苏家对于严三与青茵大婚一事表现出过于明显的隐忍,使得父亲也受此拖累,锒铛入狱。青卫也赋闲,被看管了起来。
我在麒王府里耳目闭塞,除了回府第二天,专程去了忠勇侯府负荆请罪,给狂石带去金创药,后来就大门不出 二门不迈,专心在府里照料凉辞的伤势。
直到父亲身边的长随慌慌张张地到我这里求救,我才知道消息。整个安乐侯府早就翻了天,老夫人气怒交加,险些一口气背过去,醒来后第一件事情就是让徐夫人将七姨娘和青茵乱棍打了出来。

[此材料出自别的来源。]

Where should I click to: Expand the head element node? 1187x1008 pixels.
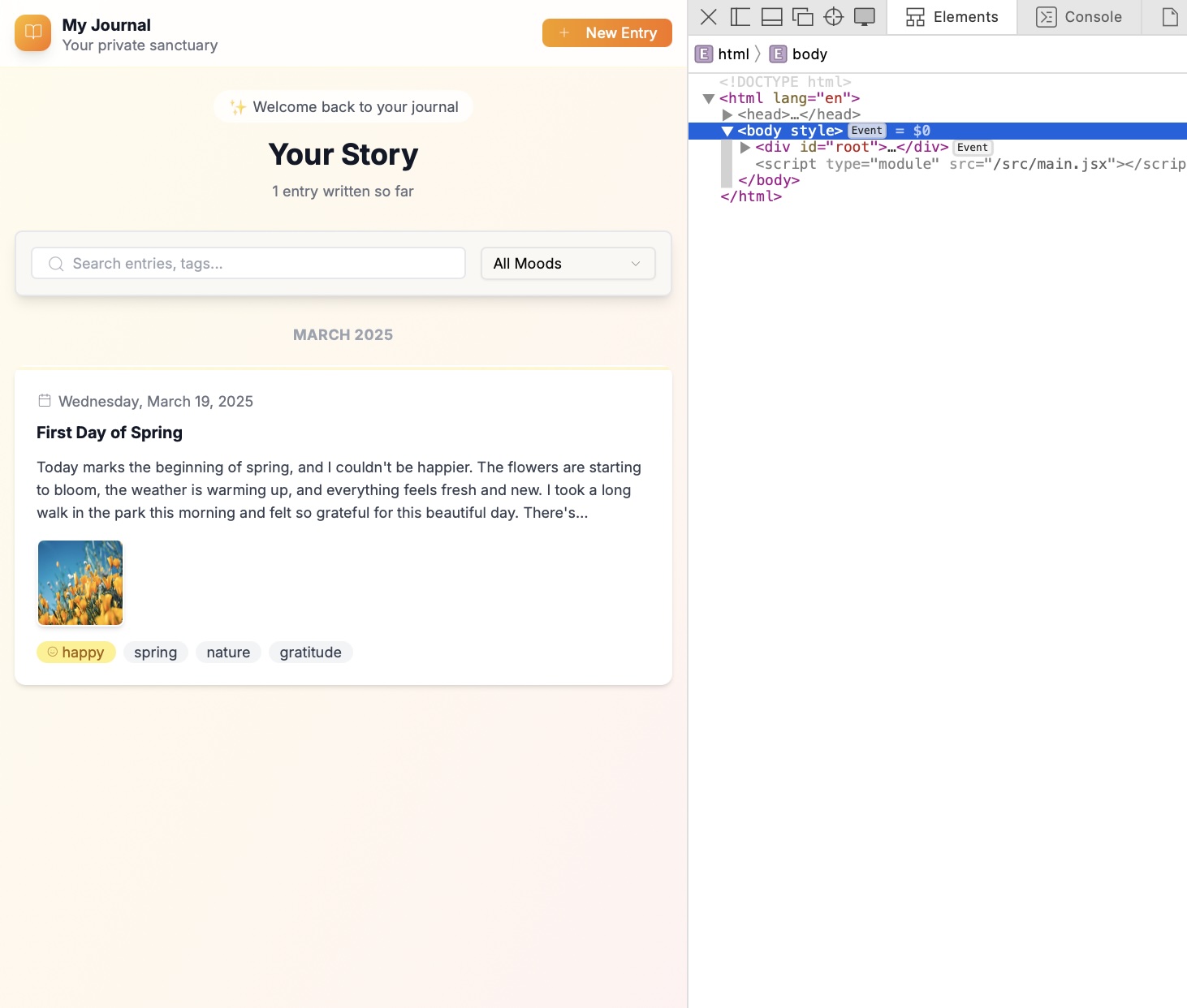pos(727,115)
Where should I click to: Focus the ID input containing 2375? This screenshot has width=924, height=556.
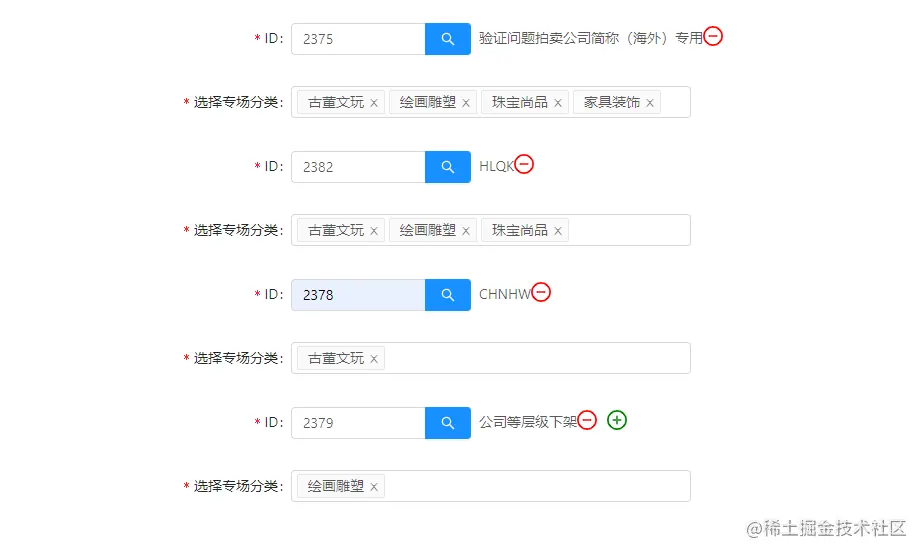coord(358,39)
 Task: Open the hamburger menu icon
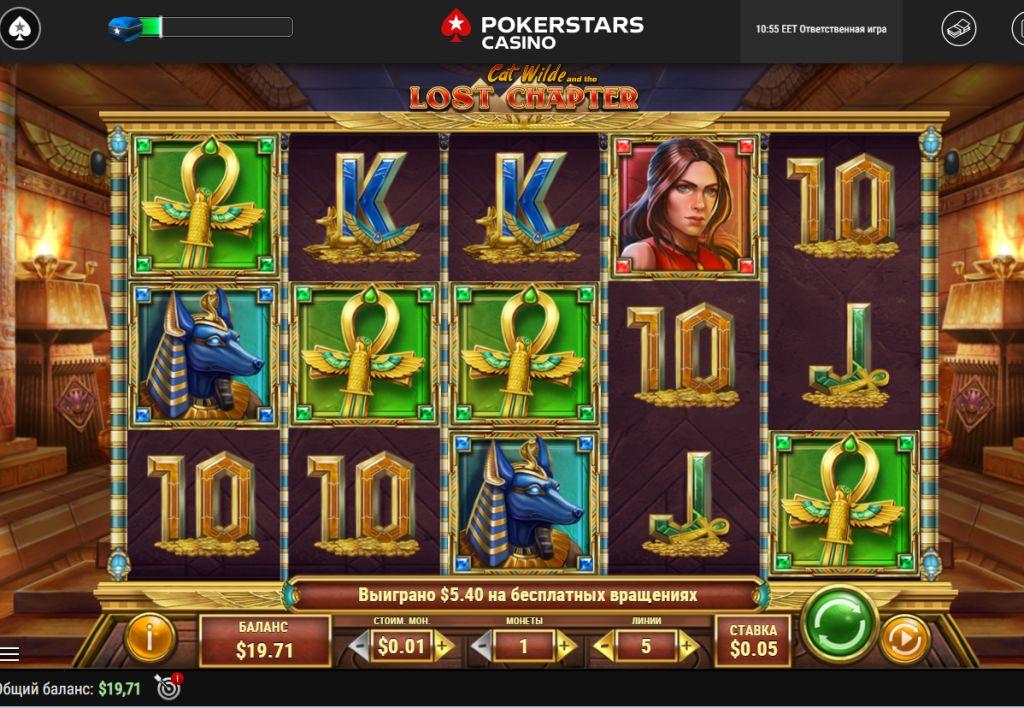pyautogui.click(x=10, y=653)
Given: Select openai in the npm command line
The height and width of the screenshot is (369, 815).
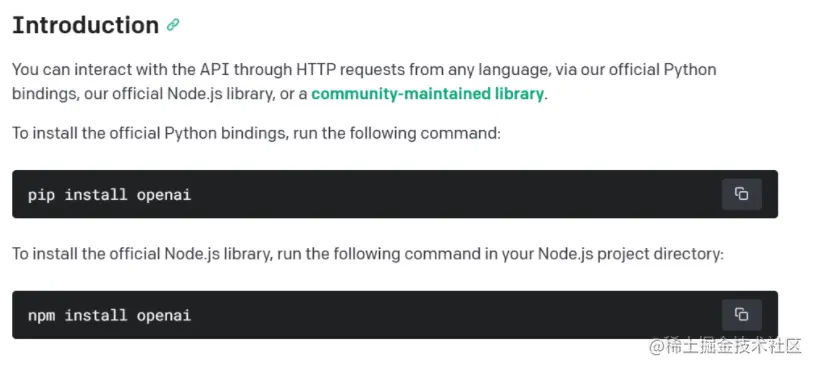Looking at the screenshot, I should tap(164, 315).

按理说,父亲来京以后,七姨娘与青茵早就应该搬去苏家在京城的别院。可是七姨娘偏生不肯,如今落得个灰头土脸,如丧家之犬一样被赶出来的下场。
侯爷府是断然不会有人出面打点的。老夫人只怕还会落井下石,给侯爷和青绾背后再补一刀,给自己儿子报仇血恨。
苏家下人群龙无首,乱了手脚,还是青岩托人带出话来,才赶紧派人来我这里报信。
我在麒王府里忧心如焚,却又爱莫能助。太后亲自监督,兰丞相,清平侯参与三堂会审,即便是皇上也是爱莫能助,不能徇私枉法,又岂是凉辞能够左右的。
更何况,这原本就是青绾罪有应得。
凉辞正是重伤卧病在床,不宜劳心。我心不在焉地将熬好的药一勺一勺喂给他,正在犹豫着是否应该开口相求的时候,他却不知道怎样闻听了消息,叫住转身欲走的我,淡淡地安慰:“没事,不用害怕,一切有我。”

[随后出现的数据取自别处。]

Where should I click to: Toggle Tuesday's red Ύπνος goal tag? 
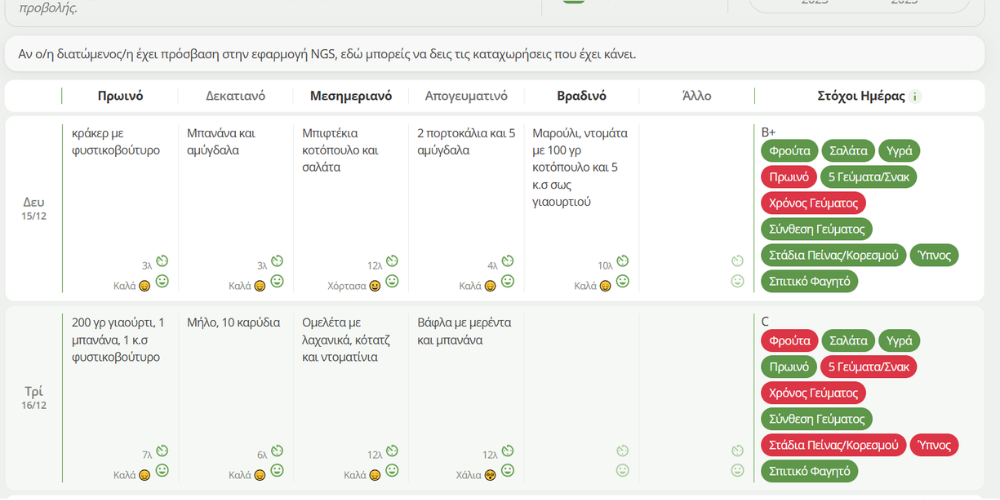[935, 444]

他的声音依旧有些沙哑,却平添了一丝磁力和魅惑。凉辞在半路接到我出事的飞鸽传书以后,马不停蹄,不眠不休,几乎滴水未沾,再加上心急火旺,体力透支,伤了声带,需要慢慢调理。
他这样窝心更加令我觉得愧疚,将指甲狠狠地掐进掌心,恨不能狠狠地打自己两个耳光。
从回京以后,凉辞从未问过我一句关于案情的事情,也不问我为何会心甘情愿地将所有罪名承担在自己身上。如今看他一脸平静,丝毫没有其他人闻听此事时的惊骇,我想,他是不是早就知道些什么?
后来,凉辞托了清平侯门路照顾,父亲在受审的时候倒是并未受太大苦楚。只一口咬定,青茵看中名节,执意非严三不嫁,数次寻死觅活,以死相逼,父亲出于无奈,又感觉对她有所愧疚,所以才一再纵容。

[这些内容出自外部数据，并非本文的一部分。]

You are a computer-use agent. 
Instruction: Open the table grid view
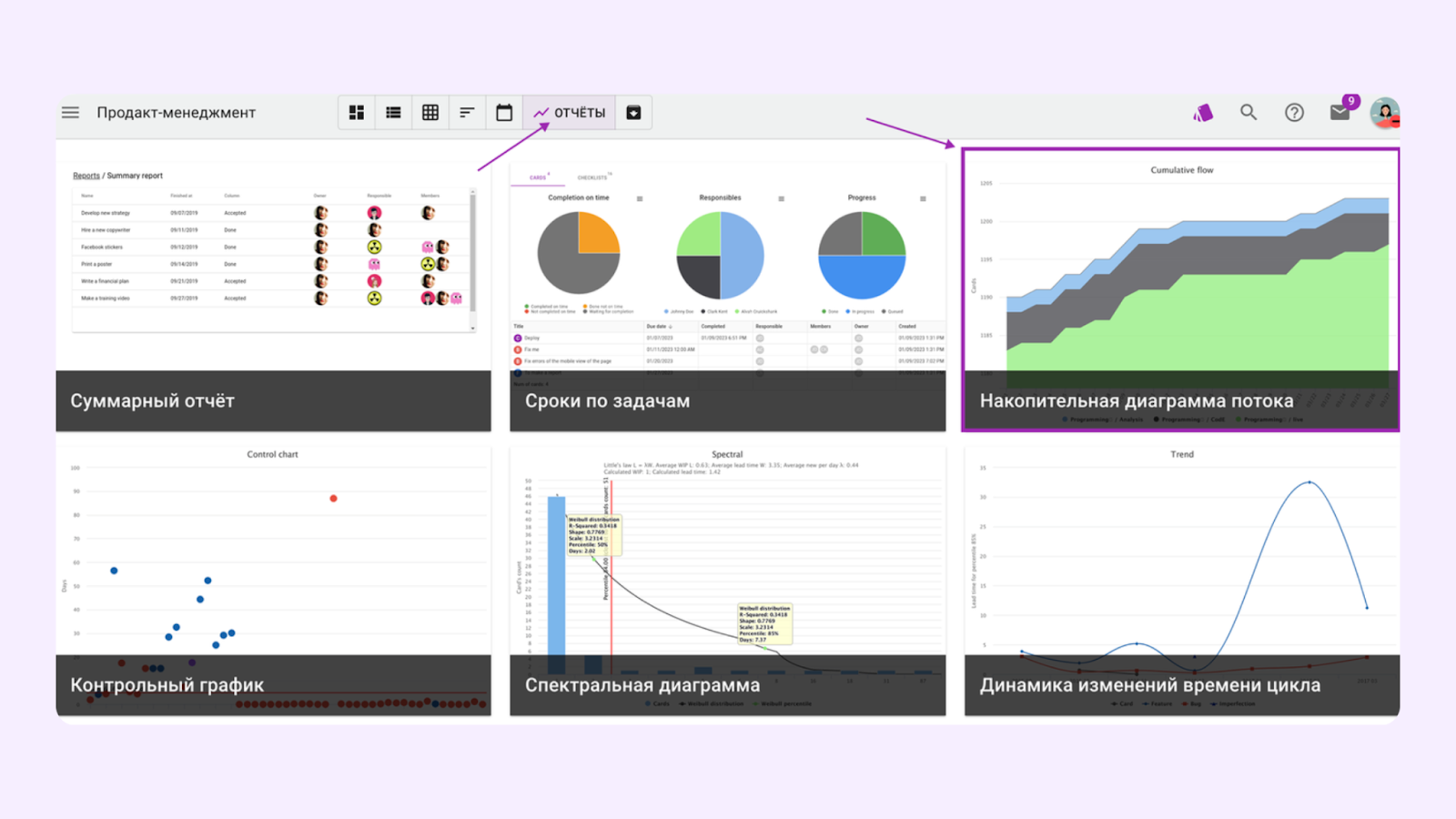click(430, 113)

而青绾与侯爷则被严刑拷打,受尽了折磨。最先忍受不住的,竟然是侯爷,将一干罪责都推到了严三身上,说是自己受他撺掇,一时被迷了心窍,所以对于青绾与严三狼狈为奸的作为才选择了睁一只眼闭一只眼。
当派去打听消息的下人回来禀报时,我失手摔落了第三只汤碗,凉辞已经能够吃下一大碗酸萝卜鸡汤面,在府里四处走动。他依旧只漫不经心地点头,淡然道:“青绾怕是快顶不住了。”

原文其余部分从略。